YOUR OBJECTIVE. Retype the data below verbatim; pictures do not belong in the copy.

RECORDS SHOWN.
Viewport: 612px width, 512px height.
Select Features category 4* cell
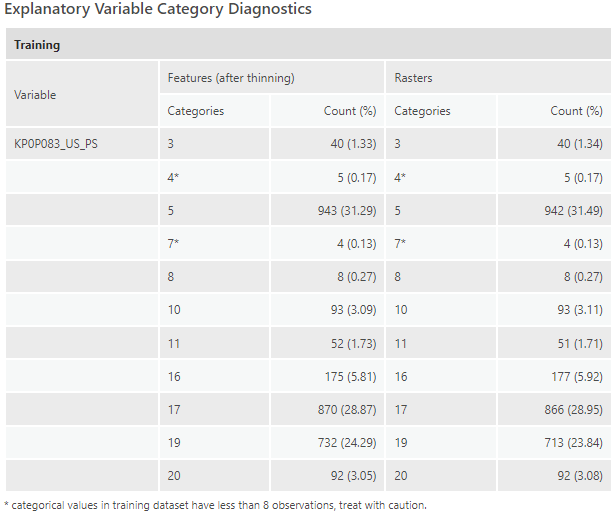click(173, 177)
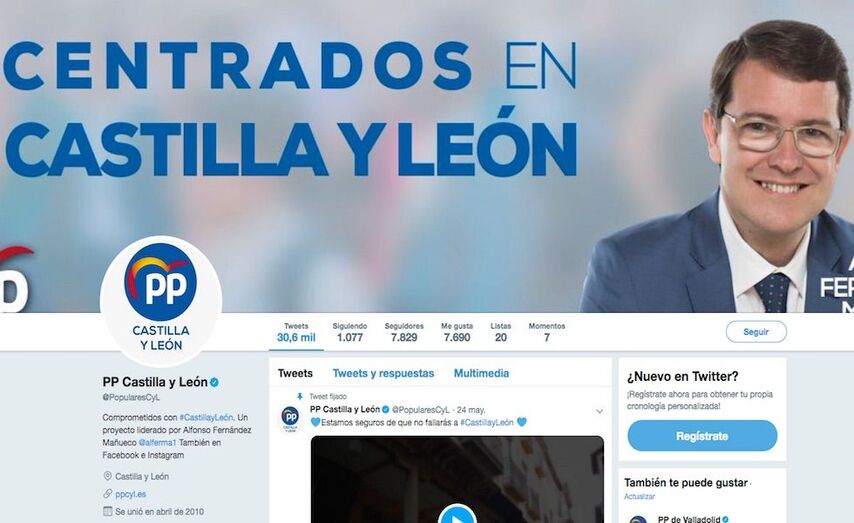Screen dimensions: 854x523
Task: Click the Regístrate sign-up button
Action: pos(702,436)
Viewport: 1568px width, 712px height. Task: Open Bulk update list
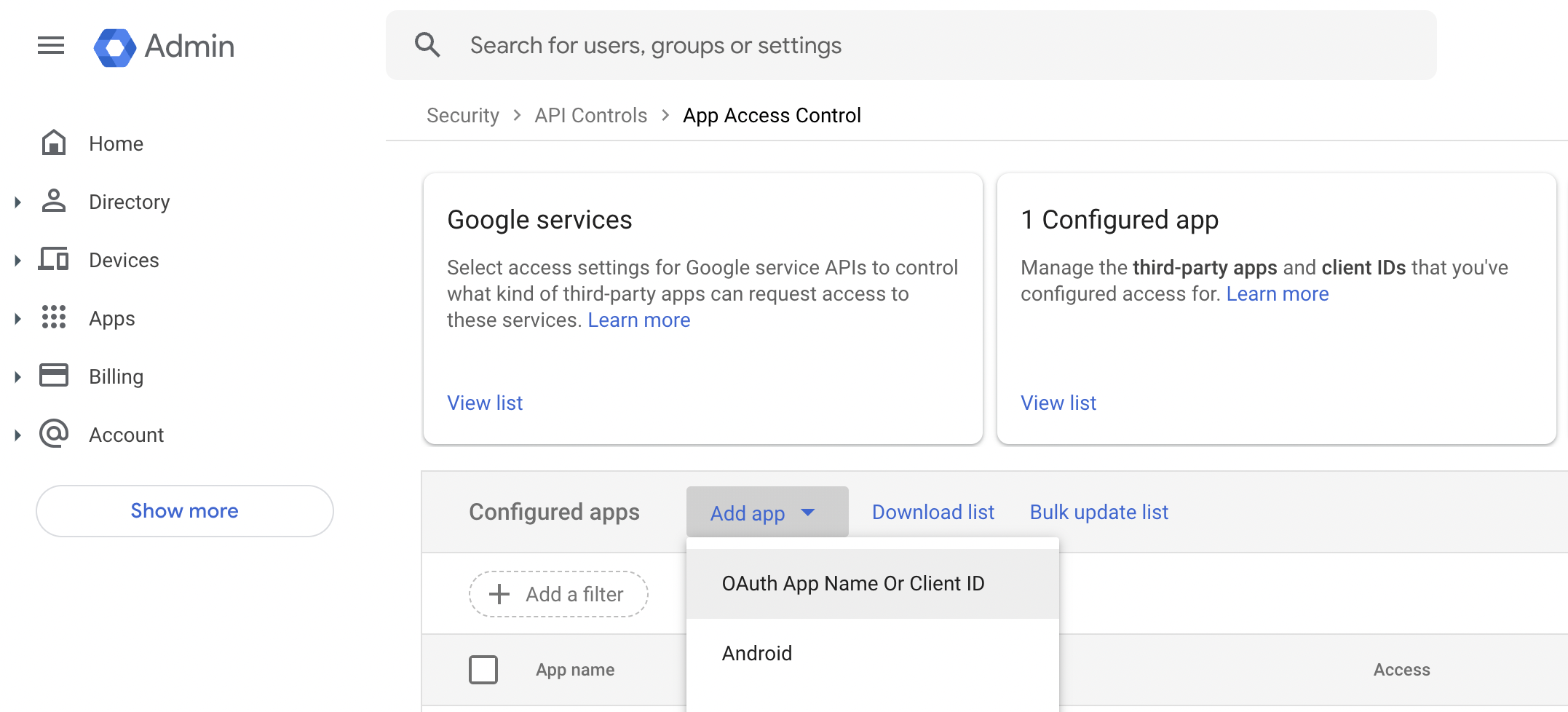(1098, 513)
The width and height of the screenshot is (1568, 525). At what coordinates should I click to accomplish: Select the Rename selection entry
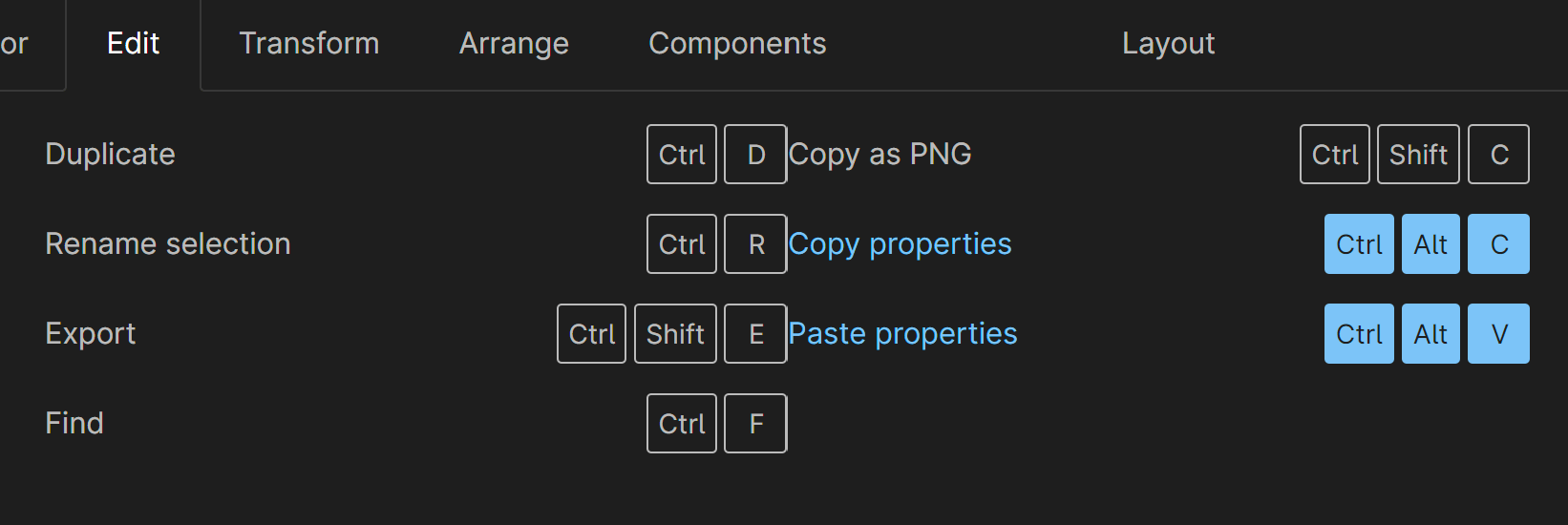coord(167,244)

RESPONSE BOX.
Viewport: 612px width, 512px height.
Select Features category 4* cell
click(173, 177)
Screen dimensions: 854x523
Task: Click the Regístrate sign-up button
Action: pos(702,436)
Viewport: 1568px width, 712px height. Task: Open Bulk update list
(1098, 513)
The width and height of the screenshot is (1568, 525). At what coordinates should I click to accomplish: Select the Rename selection entry
coord(167,244)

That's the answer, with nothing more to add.